*Excerpts from a dataset:*

----

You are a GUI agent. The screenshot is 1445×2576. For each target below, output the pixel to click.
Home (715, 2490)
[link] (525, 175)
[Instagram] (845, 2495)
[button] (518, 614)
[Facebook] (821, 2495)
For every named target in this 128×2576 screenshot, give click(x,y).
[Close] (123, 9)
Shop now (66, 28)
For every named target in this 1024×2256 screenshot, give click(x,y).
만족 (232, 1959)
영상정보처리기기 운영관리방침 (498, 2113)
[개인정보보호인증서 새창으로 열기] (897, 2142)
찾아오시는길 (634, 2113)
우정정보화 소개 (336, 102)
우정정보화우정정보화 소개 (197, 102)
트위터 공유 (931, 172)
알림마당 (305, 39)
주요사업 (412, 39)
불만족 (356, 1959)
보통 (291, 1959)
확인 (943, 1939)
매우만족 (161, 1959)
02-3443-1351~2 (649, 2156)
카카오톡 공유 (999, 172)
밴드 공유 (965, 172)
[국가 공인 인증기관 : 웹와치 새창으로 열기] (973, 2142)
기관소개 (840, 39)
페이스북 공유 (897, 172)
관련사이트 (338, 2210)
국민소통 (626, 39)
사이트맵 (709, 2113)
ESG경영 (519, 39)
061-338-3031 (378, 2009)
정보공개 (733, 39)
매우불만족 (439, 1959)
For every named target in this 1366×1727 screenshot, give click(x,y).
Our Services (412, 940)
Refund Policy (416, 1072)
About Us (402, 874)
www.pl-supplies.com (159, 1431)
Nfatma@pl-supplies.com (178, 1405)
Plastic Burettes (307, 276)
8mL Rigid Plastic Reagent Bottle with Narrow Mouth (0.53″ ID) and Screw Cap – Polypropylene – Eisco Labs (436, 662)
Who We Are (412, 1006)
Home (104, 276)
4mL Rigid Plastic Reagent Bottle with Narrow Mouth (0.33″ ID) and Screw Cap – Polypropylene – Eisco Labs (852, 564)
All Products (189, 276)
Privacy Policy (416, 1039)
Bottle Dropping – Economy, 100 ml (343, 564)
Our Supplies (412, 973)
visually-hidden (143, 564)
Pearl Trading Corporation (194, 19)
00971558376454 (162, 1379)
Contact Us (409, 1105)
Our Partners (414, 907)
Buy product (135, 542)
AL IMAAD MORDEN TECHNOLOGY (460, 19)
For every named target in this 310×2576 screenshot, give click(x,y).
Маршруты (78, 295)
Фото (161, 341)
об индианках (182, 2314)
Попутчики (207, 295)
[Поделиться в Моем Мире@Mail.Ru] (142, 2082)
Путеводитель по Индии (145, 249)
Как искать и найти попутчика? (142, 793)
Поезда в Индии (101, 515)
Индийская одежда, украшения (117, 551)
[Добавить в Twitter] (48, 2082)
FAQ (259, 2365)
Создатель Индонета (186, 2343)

----

When transcribing the data, keep every line exactly as it is.

*WORKED SOLUTION:*
You are a GUI agent. The screenshot is 1445×2576. For each target below, output the pixel to click.
Home (715, 2490)
[link] (525, 175)
[Instagram] (845, 2495)
[button] (518, 614)
[Facebook] (821, 2495)
For every named target in this 128×2576 screenshot, give click(x,y).
[Close] (123, 9)
Shop now (66, 28)
For every named target in this 1024×2256 screenshot, give click(x,y).
만족 (232, 1959)
영상정보처리기기 운영관리방침 (498, 2113)
[개인정보보호인증서 새창으로 열기] (897, 2142)
찾아오시는길 (634, 2113)
우정정보화 소개 (336, 102)
우정정보화우정정보화 소개 (197, 102)
트위터 공유 (931, 172)
알림마당 (305, 39)
주요사업 (412, 39)
불만족 (356, 1959)
보통 (291, 1959)
확인 (943, 1939)
매우만족 (161, 1959)
02-3443-1351~2 (649, 2156)
카카오톡 공유 (999, 172)
밴드 공유 (965, 172)
[국가 공인 인증기관 : 웹와치 새창으로 열기] (973, 2142)
기관소개 (840, 39)
페이스북 공유 (897, 172)
관련사이트 (338, 2210)
국민소통 (626, 39)
사이트맵 (709, 2113)
ESG경영 (519, 39)
061-338-3031 (378, 2009)
정보공개 (733, 39)
매우불만족 (439, 1959)
For every named target in this 1366×1727 screenshot, give click(x,y).
Our Services (412, 940)
Refund Policy (416, 1072)
About Us (402, 874)
www.pl-supplies.com (159, 1431)
Nfatma@pl-supplies.com (178, 1405)
Plastic Burettes (307, 276)
8mL Rigid Plastic Reagent Bottle with Narrow Mouth (0.53″ ID) and Screw Cap – Polypropylene – Eisco Labs (436, 662)
Who We Are (412, 1006)
Home (104, 276)
4mL Rigid Plastic Reagent Bottle with Narrow Mouth (0.33″ ID) and Screw Cap – Polypropylene – Eisco Labs (852, 564)
All Products (189, 276)
Privacy Policy (416, 1039)
Bottle Dropping – Economy, 100 ml (343, 564)
Our Supplies (412, 973)
visually-hidden (143, 564)
Pearl Trading Corporation (194, 19)
00971558376454 (162, 1379)
Contact Us (409, 1105)
Our Partners (414, 907)
Buy product (135, 542)
AL IMAAD MORDEN TECHNOLOGY (460, 19)
For every named target in this 310×2576 screenshot, give click(x,y).
Маршруты (78, 295)
Фото (161, 341)
об индианках (182, 2314)
Попутчики (207, 295)
[Поделиться в Моем Мире@Mail.Ru] (142, 2082)
Путеводитель по Индии (145, 249)
Как искать и найти попутчика? (142, 793)
Поезда в Индии (101, 515)
Индийская одежда, украшения (117, 551)
[Добавить в Twitter] (48, 2082)
FAQ (259, 2365)
Создатель Индонета (186, 2343)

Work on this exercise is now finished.